Camille Mançon a ensuite comparé deux approches opposées du design durable. Pierre-Alain Lévêque, du Low-Tech Lab, adopte une démarche minimaliste et expérimentale centrée sur des objets fonctionnels et adaptés aux ressources disponibles. Ses projets sont directement influencés par ses réflexions théoriques et son parcours personnel. À l’opposé, Matali Crasset interroge la nécessité même de produire en concevant des objets évolutifs en phase avec les transformations sociétales et la réinvention des modes de fabrication. Bien qu’elle soit engagée dans une réflexion écologique, elle se considère avant tout comme designer, indépendamment de ces questionnements environnementaux. Cette opposition met en lumière les tensions entre un design purement expérimental et une approche plus intégrée aux marchés existants.

4. Repenser la conception événementielle : enjeux écologiques, engagement social et responsabilités du design

Margaux Laudoux a ensuite abordé la problématique du design événementiel et scénographique, un secteur générant une quantité importante de déchets. Adrien Zammit, graphiste et plasticien, cherche à intégrer des messages sociaux et politiques dans ses installations interactives. Clément Du Bois, directeur artistique, a quant à lui fondé une ressourcerie culturelle dédiée au recyclage des décors et scénographies d’événements. Ces démarches illustrent une volonté de repenser la temporalité des installations et d’y intégrer une dimension écologique plus marquée.

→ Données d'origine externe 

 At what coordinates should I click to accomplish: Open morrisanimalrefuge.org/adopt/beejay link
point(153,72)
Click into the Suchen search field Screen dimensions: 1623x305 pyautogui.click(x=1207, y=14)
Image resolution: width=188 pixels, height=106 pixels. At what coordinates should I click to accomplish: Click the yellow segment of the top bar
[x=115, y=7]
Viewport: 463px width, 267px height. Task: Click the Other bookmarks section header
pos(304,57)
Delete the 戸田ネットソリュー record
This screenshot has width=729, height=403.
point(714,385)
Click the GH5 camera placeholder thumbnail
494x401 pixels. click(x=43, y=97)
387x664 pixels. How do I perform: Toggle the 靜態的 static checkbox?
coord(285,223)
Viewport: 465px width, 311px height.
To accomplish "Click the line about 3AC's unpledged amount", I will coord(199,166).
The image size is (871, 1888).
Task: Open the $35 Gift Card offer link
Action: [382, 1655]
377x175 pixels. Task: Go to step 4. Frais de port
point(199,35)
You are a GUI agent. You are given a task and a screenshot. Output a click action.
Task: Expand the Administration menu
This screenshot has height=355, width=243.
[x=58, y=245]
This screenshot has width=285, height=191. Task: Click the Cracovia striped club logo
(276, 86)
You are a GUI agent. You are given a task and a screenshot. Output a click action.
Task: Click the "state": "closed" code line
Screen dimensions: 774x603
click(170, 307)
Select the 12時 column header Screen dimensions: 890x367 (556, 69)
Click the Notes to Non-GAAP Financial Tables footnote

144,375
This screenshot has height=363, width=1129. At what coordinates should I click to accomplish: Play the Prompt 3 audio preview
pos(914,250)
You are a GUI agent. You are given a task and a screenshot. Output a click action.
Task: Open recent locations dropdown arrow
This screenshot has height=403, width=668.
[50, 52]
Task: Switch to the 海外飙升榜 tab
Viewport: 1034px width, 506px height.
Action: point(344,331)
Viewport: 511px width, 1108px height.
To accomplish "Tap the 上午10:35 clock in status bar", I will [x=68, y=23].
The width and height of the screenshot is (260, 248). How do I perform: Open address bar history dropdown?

5. Design centré sur les matières premières et matériaux innovants : présentation du projet SoundWool

Paola Fenyes a présenté des solutions innovantes pour le design textile et la revalorisation des matériaux en introduisant le projet SoundWool. Ce projet hongrois vise à transformer les chutes de production industrielle en matériaux isolants et en panneaux décoratifs pour l’architecture intérieure. Dans le prolongement de cette réflexion, elle a également présenté les travaux d’Apol Temsi, artiste textile hongroise, qui explore les potentialités des matériaux biodégradables et des ressources naturelles locales pour concevoir des alternatives aux textiles synthétiques. Son approche s’inscrit dans une dynamique de production responsable et respectueuse de l’environnement.

Conclusion

La conférence a permis d’explorer différentes approches du design écoresponsable en France et en Hongrie. Les interventions ont mis en lumière une diversité d’initiatives allant de l’auto-production à la revalorisation des matériaux en passant par les pratiques low-tech. L’enjeu principal demeure la transition vers un modèle productif plus durable. Ces réflexions ouvrent la voie à de nouvelles collaborations et pistes de recherche en faveur d’une production plus respectueuse de l’environnement et des ressources disponibles.